Work item:
Please return the full listing. Every line must match exactly.

Information provided:
────────────────────
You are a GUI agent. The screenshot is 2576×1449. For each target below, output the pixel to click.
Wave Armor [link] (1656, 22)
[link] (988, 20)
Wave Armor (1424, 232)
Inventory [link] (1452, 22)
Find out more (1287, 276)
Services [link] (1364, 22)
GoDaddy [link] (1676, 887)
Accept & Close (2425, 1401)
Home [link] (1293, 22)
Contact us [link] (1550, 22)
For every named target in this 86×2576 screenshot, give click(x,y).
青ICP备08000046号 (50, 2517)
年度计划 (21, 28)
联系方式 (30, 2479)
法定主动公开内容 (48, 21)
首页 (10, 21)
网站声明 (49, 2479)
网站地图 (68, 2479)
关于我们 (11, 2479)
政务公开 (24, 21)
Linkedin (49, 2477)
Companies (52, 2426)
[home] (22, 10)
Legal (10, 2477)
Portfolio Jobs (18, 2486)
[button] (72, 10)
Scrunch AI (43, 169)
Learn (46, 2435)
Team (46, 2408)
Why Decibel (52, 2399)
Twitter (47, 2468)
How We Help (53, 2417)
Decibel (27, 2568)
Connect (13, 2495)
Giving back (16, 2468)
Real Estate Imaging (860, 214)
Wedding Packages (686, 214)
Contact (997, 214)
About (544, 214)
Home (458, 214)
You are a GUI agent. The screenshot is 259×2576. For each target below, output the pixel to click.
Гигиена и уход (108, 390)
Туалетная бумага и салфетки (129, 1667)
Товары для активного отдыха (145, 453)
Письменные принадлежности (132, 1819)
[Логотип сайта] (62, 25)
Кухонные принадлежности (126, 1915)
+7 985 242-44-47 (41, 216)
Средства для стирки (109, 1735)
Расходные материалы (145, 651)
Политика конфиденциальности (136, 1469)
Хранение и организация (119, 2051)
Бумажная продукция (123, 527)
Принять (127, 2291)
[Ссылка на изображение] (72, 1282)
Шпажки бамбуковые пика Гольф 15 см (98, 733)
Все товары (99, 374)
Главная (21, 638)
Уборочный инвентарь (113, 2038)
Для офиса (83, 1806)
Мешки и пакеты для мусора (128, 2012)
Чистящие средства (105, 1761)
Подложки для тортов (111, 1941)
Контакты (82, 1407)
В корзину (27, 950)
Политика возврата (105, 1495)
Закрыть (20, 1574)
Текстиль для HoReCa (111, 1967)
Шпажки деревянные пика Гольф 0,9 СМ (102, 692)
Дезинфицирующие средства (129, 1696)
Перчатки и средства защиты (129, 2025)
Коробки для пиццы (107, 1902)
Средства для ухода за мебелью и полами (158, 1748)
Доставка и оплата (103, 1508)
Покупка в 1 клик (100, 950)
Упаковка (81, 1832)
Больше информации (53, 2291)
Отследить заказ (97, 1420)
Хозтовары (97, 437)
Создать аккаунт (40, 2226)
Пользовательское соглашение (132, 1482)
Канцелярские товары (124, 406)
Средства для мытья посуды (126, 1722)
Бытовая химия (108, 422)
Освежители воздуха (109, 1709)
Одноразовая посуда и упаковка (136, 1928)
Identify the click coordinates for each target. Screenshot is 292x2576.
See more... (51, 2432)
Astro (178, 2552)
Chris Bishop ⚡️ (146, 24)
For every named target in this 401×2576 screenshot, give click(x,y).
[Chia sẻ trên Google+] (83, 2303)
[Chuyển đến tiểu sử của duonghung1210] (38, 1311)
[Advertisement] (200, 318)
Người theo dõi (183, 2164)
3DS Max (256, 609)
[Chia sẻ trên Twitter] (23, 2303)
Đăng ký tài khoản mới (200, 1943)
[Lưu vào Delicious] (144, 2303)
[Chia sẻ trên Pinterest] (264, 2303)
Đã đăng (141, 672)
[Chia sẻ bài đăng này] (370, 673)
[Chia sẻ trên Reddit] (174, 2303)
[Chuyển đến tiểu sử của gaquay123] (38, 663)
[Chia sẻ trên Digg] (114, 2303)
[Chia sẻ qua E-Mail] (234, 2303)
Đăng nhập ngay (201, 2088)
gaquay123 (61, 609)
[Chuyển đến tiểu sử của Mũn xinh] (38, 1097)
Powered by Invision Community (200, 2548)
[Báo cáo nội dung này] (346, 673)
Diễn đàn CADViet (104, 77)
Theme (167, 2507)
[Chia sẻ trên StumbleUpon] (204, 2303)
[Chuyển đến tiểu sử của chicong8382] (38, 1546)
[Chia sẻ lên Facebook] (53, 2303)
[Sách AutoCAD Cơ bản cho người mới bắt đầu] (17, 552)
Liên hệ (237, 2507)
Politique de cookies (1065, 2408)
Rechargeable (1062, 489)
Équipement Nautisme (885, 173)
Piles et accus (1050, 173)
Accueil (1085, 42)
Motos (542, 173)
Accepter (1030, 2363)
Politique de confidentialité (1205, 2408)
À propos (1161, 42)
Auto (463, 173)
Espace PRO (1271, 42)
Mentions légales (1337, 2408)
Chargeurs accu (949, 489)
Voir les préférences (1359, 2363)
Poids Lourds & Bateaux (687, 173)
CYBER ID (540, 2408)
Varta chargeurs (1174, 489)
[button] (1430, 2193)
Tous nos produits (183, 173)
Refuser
────────────────────
Your solution:
You are a GUI agent. The screenshot is 2576×1449. For each target below, output the pixel to click.
Wave Armor [link] (1656, 22)
[link] (988, 20)
Wave Armor (1424, 232)
Inventory [link] (1452, 22)
Find out more (1287, 276)
Services [link] (1364, 22)
GoDaddy [link] (1676, 887)
Accept & Close (2425, 1401)
Home [link] (1293, 22)
Contact us [link] (1550, 22)
For every named target in this 86×2576 screenshot, give click(x,y).
青ICP备08000046号 (50, 2517)
年度计划 (21, 28)
联系方式 (30, 2479)
法定主动公开内容 (48, 21)
首页 (10, 21)
网站声明 (49, 2479)
网站地图 (68, 2479)
关于我们 (11, 2479)
政务公开 (24, 21)
Linkedin (49, 2477)
Companies (52, 2426)
[home] (22, 10)
Legal (10, 2477)
Portfolio Jobs (18, 2486)
[button] (72, 10)
Scrunch AI (43, 169)
Learn (46, 2435)
Team (46, 2408)
Why Decibel (52, 2399)
Twitter (47, 2468)
How We Help (53, 2417)
Decibel (27, 2568)
Connect (13, 2495)
Giving back (16, 2468)
Real Estate Imaging (860, 214)
Wedding Packages (686, 214)
Contact (997, 214)
About (544, 214)
Home (458, 214)
You are a GUI agent. The screenshot is 259×2576. For each target below, output the pixel to click.
Гигиена и уход (108, 390)
Туалетная бумага и салфетки (129, 1667)
Товары для активного отдыха (145, 453)
Письменные принадлежности (132, 1819)
[Логотип сайта] (62, 25)
Кухонные принадлежности (126, 1915)
+7 985 242-44-47 (41, 216)
Средства для стирки (109, 1735)
Расходные материалы (145, 651)
Политика конфиденциальности (136, 1469)
Хранение и организация (119, 2051)
Бумажная продукция (123, 527)
Принять (127, 2291)
[Ссылка на изображение] (72, 1282)
Шпажки бамбуковые пика Гольф 15 см (98, 733)
Все товары (99, 374)
Главная (21, 638)
Уборочный инвентарь (113, 2038)
Для офиса (83, 1806)
Мешки и пакеты для мусора (128, 2012)
Чистящие средства (105, 1761)
Подложки для тортов (111, 1941)
Контакты (82, 1407)
В корзину (27, 950)
Политика возврата (105, 1495)
Закрыть (20, 1574)
Текстиль для HoReCa (111, 1967)
Шпажки деревянные пика Гольф 0,9 СМ (102, 692)
Дезинфицирующие средства (129, 1696)
Перчатки и средства защиты (129, 2025)
Коробки для пиццы (107, 1902)
Средства для ухода за мебелью и полами (158, 1748)
Доставка и оплата (103, 1508)
Покупка в 1 клик (100, 950)
Упаковка (81, 1832)
Больше информации (53, 2291)
Отследить заказ (97, 1420)
Хозтовары (97, 437)
Создать аккаунт (40, 2226)
Пользовательское соглашение (132, 1482)
Канцелярские товары (124, 406)
Средства для мытья посуды (126, 1722)
Бытовая химия (108, 422)
Освежители воздуха (109, 1709)
Одноразовая посуда и упаковка (136, 1928)
Identify the click coordinates for each target. Screenshot is 292x2576.
See more... (51, 2432)
Astro (178, 2552)
Chris Bishop ⚡️ (146, 24)
For every named target in this 401×2576 screenshot, give click(x,y).
[Chia sẻ trên Google+] (83, 2303)
[Chuyển đến tiểu sử của duonghung1210] (38, 1311)
[Advertisement] (200, 318)
Người theo dõi (183, 2164)
3DS Max (256, 609)
[Chia sẻ trên Twitter] (23, 2303)
Đăng ký tài khoản mới (200, 1943)
[Lưu vào Delicious] (144, 2303)
[Chia sẻ trên Pinterest] (264, 2303)
Đã đăng (141, 672)
[Chia sẻ bài đăng này] (370, 673)
[Chia sẻ trên Reddit] (174, 2303)
[Chuyển đến tiểu sử của gaquay123] (38, 663)
[Chia sẻ trên Digg] (114, 2303)
[Chia sẻ qua E-Mail] (234, 2303)
Đăng nhập ngay (201, 2088)
gaquay123 (61, 609)
[Chuyển đến tiểu sử của Mũn xinh] (38, 1097)
Powered by Invision Community (200, 2548)
[Báo cáo nội dung này] (346, 673)
Diễn đàn CADViet (104, 77)
Theme (167, 2507)
[Chia sẻ trên StumbleUpon] (204, 2303)
[Chuyển đến tiểu sử của chicong8382] (38, 1546)
[Chia sẻ lên Facebook] (53, 2303)
[Sách AutoCAD Cơ bản cho người mới bắt đầu] (17, 552)
Liên hệ (237, 2507)
Politique de cookies (1065, 2408)
Rechargeable (1062, 489)
Équipement Nautisme (885, 173)
Piles et accus (1050, 173)
Accueil (1085, 42)
Motos (542, 173)
Accepter (1030, 2363)
Politique de confidentialité (1205, 2408)
À propos (1161, 42)
Auto (463, 173)
Espace PRO (1271, 42)
Mentions légales (1337, 2408)
Chargeurs accu (949, 489)
Voir les préférences (1359, 2363)
Poids Lourds & Bateaux (687, 173)
CYBER ID (540, 2408)
Varta chargeurs (1174, 489)
[button] (1430, 2193)
Tous nos produits (183, 173)
Refuser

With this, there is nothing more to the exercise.